Can't you guys open a issue at https://github.com/lightswitch05/hosts/issues and discuss the matter with @lightswitch05 there?

celsoazevedo commented 6 years ago

@dnmTX I checked @lightswitch05's list description and it says:

A programmatically expanded version of my base Ads & Tracking list. This list is more likely to contain false positives, but is still very reliable and I recommend using it.

lightswitch05's list actually does what the description says. I opened this issue here because it makes sense to block these domains:

So the list itself is doing its job - it's probably a good list for improved privacy - but it blocks more than just ads and tracking.

If lightswitch05 wants to weaken his list effectiveness and clean up some of the hosts, then I guess it should be kept as part of the main unified hosts. If not, maybe this list should be removed as it's full of hosts that aren't tracking or serving ads.

In case users think this kind of blocking is useful, maybe a new hosts category should be created for users that want more privacy?

StevenBlack commented 6 years ago

@celsoazevedo actually, active curation is a pre-requisite to be included here.

Let me know if this gets fixed at source. If it doesn't, then we'll have to evaluate this on principles.

lightswitch05 commented 6 years ago

@celsoazevedo I would be happy for you to open tickets like this on my repo. I definitely don't want to break legitimate services.
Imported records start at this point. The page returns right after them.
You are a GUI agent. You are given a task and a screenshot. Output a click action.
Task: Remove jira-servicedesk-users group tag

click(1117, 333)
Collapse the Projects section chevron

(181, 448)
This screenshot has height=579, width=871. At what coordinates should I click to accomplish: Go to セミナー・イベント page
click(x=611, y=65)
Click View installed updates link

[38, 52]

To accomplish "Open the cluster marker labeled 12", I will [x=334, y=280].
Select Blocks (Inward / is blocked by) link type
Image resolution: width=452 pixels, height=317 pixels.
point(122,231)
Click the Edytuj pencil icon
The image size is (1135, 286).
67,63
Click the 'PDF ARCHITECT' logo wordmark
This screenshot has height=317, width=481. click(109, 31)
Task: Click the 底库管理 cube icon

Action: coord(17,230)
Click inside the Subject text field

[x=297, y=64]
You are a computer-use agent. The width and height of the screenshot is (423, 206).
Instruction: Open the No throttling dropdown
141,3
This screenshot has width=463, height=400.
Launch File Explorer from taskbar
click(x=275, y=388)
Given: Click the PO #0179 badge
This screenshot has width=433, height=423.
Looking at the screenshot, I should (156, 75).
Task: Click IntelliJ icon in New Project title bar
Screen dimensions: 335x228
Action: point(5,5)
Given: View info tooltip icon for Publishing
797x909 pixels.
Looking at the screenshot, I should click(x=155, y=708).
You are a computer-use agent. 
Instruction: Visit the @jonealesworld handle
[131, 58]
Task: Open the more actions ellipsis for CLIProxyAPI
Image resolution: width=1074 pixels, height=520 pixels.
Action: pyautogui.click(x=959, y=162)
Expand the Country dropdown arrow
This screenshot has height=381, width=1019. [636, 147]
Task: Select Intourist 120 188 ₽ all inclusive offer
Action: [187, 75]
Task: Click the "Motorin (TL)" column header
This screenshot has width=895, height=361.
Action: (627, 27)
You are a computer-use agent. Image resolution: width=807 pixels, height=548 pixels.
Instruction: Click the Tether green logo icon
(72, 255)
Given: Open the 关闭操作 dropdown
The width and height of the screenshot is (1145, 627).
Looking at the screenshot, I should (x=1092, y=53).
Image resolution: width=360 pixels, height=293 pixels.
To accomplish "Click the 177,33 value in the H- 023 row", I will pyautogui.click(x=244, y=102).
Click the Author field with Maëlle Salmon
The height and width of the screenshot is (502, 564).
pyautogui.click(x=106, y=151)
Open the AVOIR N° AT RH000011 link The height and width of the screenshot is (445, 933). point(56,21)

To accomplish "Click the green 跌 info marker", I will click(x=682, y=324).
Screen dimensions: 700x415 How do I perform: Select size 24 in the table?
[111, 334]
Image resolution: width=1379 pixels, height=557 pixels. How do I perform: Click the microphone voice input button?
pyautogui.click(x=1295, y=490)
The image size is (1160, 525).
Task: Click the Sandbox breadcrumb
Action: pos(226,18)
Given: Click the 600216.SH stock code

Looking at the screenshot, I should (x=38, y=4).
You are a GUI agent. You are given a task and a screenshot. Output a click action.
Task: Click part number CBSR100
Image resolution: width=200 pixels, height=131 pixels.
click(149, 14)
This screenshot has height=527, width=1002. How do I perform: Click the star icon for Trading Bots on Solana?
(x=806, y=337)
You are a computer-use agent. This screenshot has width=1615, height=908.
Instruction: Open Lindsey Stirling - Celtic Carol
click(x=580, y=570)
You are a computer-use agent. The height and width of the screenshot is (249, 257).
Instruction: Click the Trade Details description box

I also don't want to add to the maintenance workload of this repo.

ampproject

The project enables the creation of websites and ads that are consistently fast, beautiful and high-performing across devices and distribution platforms

The rest of the home page goes on to talk more about ads, higher engagement, etc. Can either @celsoazevedo or @Skaronator provide me with a concrete example of how blocking this domain breaks legitimate services? I've actually had this one blocked for a little while and haven't notice any ill effects.

podtrac

The standard for podcast analytics

Same thing goes for this site. If its breaking a bunch of stuff, I'll remove it. My podcasts are working fine - but that not an all inclusive test :) - concrete examples would be appreciated. Worst case I can limit the blocking to analytics.podtrac.com.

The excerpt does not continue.